Continuing, she informs her audience that integrated housing and neighborhoods are the last great unconquered frontiers for the civil rights movement. She is determined to conquer this frontier and bring it to ruin just as the civil rights movement has ruined all else that it has conquered. Yet, she fails to inform her audience of the results of the fair housing laws if they are as fully and forcibly implemented as she desires. The results are deteriorating neighborhoods, poorer housing, greater racial tension and hatred, ever-higher taxes, the loss of freedom, and a bigger government.

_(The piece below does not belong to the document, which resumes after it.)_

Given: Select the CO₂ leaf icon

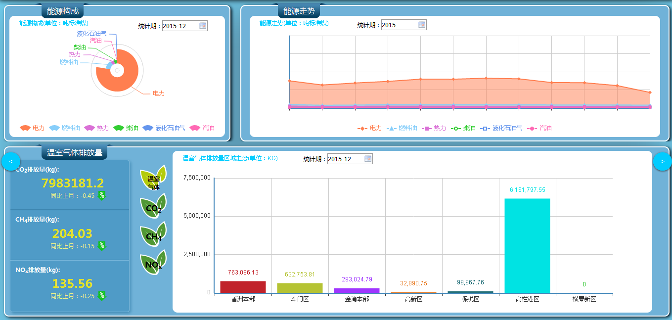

Her agency, HUD, is already attacking the banking industry. Banks are not to place the interest of their stockholders, owners, and depositors first. They are to place the social programs of the federal government first. They are to lend to whomever the federal government tells them to lend to — no matter how risky the loan.

Furthermore, the weight of the federal government is to be used against States and locales to coerce, extort, and bribe them into adopting analogous fair housing laws and enforcement programs. The federal government will make State and local governments coconspirators in the destruction of housing in the United States.

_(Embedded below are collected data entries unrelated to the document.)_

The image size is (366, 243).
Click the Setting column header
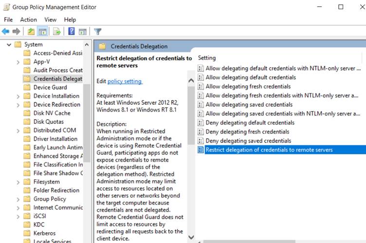(x=207, y=58)

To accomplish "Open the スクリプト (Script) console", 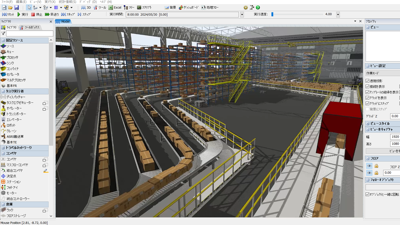I will [144, 7].
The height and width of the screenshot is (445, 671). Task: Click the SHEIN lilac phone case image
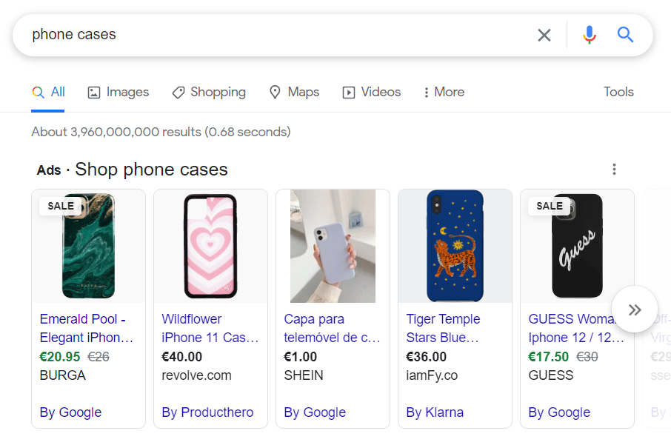click(x=333, y=246)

Finally, she comments on affordable housing and bemoans the lack of affordable housing. She claims that “there is [not] enough affordable housing, in enough neighborhoods and communities to enable people to actually make free choices about where they will live.” She does not identify the principal cause of the lack of affordable housing, which is governmental intervention, manipulation, and control of the housing market. On the contrary, she advocates more governmental intervention, manipulation, and control of the housing market. What she fails (or perhaps refuses) to realize is that her agency, HUD, and other agencies of the federal government are the cause of much of the housing problem about which she is carping.

Throughout her speech, she brags about the enforcement activities of her agency. She brags that the enforcement activities of her agency need to be increased and expanded. She brags about how the extent, domain, and coverage of her agency are to be increased and expanded. She brags about how much more intrusive into business and private affairs of all Americans her agency is to become. Never does she mention the constitutionality of what she advocates — probably because everything she advocates is unconstitutional.

The time has come for all good Southerners to free themselves from the despotism and tyranny of the megalomaniacs of HUD. They are only one example, and a small one at that, of the despotic and tyrannical rule of the United States over the Southern States. The time has come for a free and independent confederation of free and independent Southern States.